分かりやすさの正体

 アノマリーの他にも思考停止を招きやすい「分かりやすさ」は溢れています。列挙してみましょう。

(1)ズバリ予想

 メディアやセミナーでは、専門家として「今年末はいくらですか」、「上がりますか、下がりますか」といった、ズバリ予想や明暗択一を求められます。予言のような予測技術は存在しません。技術的裏付けのないズバリ予想を真に受けることは、思考停止を意味します。

(2)ポイント三つ

 本来5コ10コ考えるべきことがあったり、巡り巡っての因果を考える必要があったりしても、視聴者の理解にはポイントの数を減らして三つ以内の箇条書きが良いとされます。

(3)重要イベント

 雇用統計、CPI(消費者物価指数)、FOMC(米連邦公開市場委員会)など重要イベントのカレンダーに沿って、相場シナリオを説明するのも一般的です。人の思考は、目立つポイントにばかり注意が向き、そこで相場の明暗分岐が起こるかのストーリーになりがち。
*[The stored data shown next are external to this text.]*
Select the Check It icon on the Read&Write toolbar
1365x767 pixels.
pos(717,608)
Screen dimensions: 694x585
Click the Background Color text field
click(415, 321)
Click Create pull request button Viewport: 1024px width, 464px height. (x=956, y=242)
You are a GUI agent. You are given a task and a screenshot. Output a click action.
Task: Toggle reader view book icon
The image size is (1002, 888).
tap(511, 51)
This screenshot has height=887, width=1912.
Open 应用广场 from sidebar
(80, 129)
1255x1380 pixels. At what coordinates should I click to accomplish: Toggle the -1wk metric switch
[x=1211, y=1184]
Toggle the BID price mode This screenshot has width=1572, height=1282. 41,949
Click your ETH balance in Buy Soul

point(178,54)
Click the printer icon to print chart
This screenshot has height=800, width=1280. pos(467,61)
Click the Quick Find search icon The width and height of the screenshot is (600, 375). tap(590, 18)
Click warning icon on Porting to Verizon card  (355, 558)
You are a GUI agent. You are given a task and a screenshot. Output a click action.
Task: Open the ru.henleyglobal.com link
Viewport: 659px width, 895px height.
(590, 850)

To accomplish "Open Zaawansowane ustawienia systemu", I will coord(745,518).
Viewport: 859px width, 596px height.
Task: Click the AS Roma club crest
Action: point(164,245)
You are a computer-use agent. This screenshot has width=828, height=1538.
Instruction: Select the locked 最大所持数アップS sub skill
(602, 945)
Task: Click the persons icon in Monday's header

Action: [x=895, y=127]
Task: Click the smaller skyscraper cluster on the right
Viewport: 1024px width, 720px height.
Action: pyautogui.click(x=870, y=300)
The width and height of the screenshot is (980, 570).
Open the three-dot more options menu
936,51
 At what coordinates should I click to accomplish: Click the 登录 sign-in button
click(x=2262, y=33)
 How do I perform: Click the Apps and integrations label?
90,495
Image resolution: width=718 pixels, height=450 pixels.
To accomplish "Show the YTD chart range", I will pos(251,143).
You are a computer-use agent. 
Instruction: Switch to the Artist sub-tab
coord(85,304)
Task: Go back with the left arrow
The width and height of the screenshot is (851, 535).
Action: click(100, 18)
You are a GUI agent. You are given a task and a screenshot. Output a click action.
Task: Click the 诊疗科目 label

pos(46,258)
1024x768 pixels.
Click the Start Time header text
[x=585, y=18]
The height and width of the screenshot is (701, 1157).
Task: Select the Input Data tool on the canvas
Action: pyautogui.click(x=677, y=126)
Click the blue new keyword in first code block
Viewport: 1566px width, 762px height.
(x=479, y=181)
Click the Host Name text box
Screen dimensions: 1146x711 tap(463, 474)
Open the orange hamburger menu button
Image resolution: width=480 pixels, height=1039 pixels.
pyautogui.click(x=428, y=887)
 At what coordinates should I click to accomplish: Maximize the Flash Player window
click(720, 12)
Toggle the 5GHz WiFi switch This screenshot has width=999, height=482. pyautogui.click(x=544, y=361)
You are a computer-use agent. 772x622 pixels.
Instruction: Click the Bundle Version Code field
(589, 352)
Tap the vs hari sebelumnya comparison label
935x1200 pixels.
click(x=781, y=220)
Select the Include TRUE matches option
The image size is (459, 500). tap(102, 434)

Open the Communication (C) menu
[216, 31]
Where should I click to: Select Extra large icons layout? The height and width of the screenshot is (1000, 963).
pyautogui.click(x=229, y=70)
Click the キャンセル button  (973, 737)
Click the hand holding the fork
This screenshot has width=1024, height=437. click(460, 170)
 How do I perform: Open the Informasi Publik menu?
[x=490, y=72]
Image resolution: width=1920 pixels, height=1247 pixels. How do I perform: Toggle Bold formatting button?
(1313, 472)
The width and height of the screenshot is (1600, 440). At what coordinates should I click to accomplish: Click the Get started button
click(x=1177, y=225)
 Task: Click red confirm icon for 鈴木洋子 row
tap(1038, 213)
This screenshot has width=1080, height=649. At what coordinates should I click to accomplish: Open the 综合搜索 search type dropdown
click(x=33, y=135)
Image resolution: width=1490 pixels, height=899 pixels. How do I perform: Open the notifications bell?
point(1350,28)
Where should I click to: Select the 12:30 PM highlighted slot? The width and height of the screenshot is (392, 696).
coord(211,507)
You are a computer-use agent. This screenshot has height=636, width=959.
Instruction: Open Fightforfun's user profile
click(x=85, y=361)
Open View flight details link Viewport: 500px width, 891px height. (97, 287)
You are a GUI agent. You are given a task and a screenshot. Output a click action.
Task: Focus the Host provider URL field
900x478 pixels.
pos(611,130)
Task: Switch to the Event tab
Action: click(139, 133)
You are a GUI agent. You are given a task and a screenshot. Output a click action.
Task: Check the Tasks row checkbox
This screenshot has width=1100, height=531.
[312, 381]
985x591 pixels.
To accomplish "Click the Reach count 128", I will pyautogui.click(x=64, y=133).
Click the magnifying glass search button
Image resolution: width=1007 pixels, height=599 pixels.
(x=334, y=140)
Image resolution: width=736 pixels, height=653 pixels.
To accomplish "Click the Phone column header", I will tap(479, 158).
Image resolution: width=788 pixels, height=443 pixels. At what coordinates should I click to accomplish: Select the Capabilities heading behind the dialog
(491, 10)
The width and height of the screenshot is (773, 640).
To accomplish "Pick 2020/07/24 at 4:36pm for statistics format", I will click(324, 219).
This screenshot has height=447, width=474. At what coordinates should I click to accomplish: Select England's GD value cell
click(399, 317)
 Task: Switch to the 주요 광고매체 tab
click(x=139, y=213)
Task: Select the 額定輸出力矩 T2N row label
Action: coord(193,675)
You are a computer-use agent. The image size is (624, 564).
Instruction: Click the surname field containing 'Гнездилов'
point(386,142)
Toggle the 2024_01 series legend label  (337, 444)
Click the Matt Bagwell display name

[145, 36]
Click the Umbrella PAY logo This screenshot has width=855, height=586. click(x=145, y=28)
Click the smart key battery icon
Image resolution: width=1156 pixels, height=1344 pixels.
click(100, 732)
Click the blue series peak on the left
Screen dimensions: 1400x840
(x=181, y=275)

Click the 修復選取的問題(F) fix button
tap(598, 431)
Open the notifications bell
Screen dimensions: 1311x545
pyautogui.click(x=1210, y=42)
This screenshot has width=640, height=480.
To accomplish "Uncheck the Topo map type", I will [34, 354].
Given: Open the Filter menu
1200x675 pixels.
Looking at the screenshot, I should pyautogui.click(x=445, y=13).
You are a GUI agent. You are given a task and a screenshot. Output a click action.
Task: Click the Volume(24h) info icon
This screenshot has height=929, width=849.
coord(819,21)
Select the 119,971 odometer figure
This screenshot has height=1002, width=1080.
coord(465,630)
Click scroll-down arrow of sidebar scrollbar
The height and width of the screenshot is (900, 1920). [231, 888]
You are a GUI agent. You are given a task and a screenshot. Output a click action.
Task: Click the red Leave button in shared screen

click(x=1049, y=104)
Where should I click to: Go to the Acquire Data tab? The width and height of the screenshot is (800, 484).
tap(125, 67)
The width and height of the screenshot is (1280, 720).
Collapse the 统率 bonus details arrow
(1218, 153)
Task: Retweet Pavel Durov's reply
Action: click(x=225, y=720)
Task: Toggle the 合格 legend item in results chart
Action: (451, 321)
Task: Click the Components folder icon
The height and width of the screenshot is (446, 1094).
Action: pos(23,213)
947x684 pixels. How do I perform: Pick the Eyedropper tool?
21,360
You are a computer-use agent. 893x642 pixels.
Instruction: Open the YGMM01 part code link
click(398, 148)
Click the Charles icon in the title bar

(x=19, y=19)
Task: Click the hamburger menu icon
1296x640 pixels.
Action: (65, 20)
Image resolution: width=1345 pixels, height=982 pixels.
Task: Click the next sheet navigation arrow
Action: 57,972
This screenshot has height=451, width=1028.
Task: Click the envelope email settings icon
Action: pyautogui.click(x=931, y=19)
 実際は、目立つイベントは事前にポジション化され、相場に織り込まれていくため、相場動意はその漸変していくポジション次第です。

(4)日常性バイアス

 人には多少異常なことが発生しても、それを日常的な範囲で判断する性向があります。金利が想定以上に高まる公算となった2022年初め、この典型的な相場反落のきっかけ要因を軽視して、相場はまだ大丈夫、下がれば買い場とする論調がかなり続きました。

(5)インパクト

 日常性と逆に、相場へのインパクトを強調する刺激性、扇動性も分かりやすさの代表例です。投資家が慌てて損失回避で売る、買い衝動に駆られる、など相場が動く大きさが情報の重要性と認識されがちです。

 低めの米CPIで株価が跳ねると、単月の数字でインフレの大勢を語るには不十分でも、インフレ鈍化で相場の潮目が変わる証拠のように重大視されます。

(6)レッテル貼り

 米中間選挙で「民主党勝利なら…共和党勝利なら…」と対立軸で描き、相場の上げ下げが論じられます。現実には相場要因の多くが白黒でなくグレー、明暗でなくマダラ、上か下かでなくどっちつかずで、そこから動意を解析するものと心得ています。

 レッテル貼りすると、その途端にグレーやマダラやどっちつかずの要因は思考の対象からほぼ消えてしまいます。

(7)相場追認

(1)~(6)の例を補強する極め付きは相場追認です。相場が上がれば、なぜ上がるかという視角で、好都合な上げ要因を強調します。(6)のレッテル貼りで、米中間選挙前に株価が上がると「共和党優勢で民主党の財政大盤振る舞いや規制強化が抑えられるから」「選挙途中から株安になると民主党善戦で」と解説されました。

 しかし、中間選挙の事前評価は、FOMCやCPIほど相場インパクトはないと見られていました。要は、目の前のイベントを取り上げ、相場の上げ下げに都合の良い解釈として使っただけ。選挙が終わると、民主党善戦の選挙結果は「どこ吹く風」になりました。